## Directions
Nothing in the records may be left out; restate them word for word.

## Data for review
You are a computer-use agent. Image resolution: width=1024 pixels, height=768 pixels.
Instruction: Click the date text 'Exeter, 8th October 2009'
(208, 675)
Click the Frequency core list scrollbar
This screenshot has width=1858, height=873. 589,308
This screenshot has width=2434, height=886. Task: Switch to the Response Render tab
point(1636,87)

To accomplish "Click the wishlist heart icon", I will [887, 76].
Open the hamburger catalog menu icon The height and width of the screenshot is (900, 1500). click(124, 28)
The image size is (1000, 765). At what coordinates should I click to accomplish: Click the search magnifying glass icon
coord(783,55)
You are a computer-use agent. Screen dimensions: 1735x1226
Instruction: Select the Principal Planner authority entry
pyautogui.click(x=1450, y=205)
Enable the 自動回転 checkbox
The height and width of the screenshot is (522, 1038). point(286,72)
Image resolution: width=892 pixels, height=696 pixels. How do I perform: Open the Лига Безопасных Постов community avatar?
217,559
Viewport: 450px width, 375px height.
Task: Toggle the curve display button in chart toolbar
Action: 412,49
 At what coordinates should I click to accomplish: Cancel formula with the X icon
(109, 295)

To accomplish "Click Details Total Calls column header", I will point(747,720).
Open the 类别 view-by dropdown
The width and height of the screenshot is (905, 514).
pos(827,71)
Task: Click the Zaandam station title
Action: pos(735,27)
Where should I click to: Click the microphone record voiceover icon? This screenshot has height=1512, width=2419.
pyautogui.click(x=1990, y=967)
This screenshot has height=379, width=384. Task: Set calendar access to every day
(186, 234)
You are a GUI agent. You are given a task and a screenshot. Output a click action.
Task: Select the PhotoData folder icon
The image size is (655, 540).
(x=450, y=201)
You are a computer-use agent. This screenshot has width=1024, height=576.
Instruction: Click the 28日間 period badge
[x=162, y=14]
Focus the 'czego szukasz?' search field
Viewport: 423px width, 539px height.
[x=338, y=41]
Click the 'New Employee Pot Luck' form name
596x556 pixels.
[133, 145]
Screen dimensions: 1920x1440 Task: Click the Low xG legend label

## Task result
You are a computer-use agent. Image resolution: width=1024 pixels, height=768 pixels.
Instruction: Click the date text 'Exeter, 8th October 2009'
(208, 675)
Click the Frequency core list scrollbar
This screenshot has width=1858, height=873. 589,308
This screenshot has width=2434, height=886. Task: Switch to the Response Render tab
point(1636,87)

To accomplish "Click the wishlist heart icon", I will [887, 76].
Open the hamburger catalog menu icon The height and width of the screenshot is (900, 1500). click(124, 28)
The image size is (1000, 765). At what coordinates should I click to accomplish: Click the search magnifying glass icon
coord(783,55)
You are a computer-use agent. Screen dimensions: 1735x1226
Instruction: Select the Principal Planner authority entry
pyautogui.click(x=1450, y=205)
Enable the 自動回転 checkbox
The height and width of the screenshot is (522, 1038). point(286,72)
Image resolution: width=892 pixels, height=696 pixels. How do I perform: Open the Лига Безопасных Постов community avatar?
217,559
Viewport: 450px width, 375px height.
Task: Toggle the curve display button in chart toolbar
Action: 412,49
 At what coordinates should I click to accomplish: Cancel formula with the X icon
(109, 295)

To accomplish "Click Details Total Calls column header", I will point(747,720).
Open the 类别 view-by dropdown
The width and height of the screenshot is (905, 514).
pos(827,71)
Task: Click the Zaandam station title
Action: pos(735,27)
Where should I click to: Click the microphone record voiceover icon? This screenshot has height=1512, width=2419.
pyautogui.click(x=1990, y=967)
This screenshot has height=379, width=384. Task: Set calendar access to every day
(186, 234)
You are a GUI agent. You are given a task and a screenshot. Output a click action.
Task: Select the PhotoData folder icon
The image size is (655, 540).
(x=450, y=201)
You are a computer-use agent. This screenshot has width=1024, height=576.
Instruction: Click the 28日間 period badge
[x=162, y=14]
Focus the 'czego szukasz?' search field
Viewport: 423px width, 539px height.
[x=338, y=41]
Click the 'New Employee Pot Luck' form name
596x556 pixels.
[133, 145]
Screen dimensions: 1920x1440 Task: Click the Low xG legend label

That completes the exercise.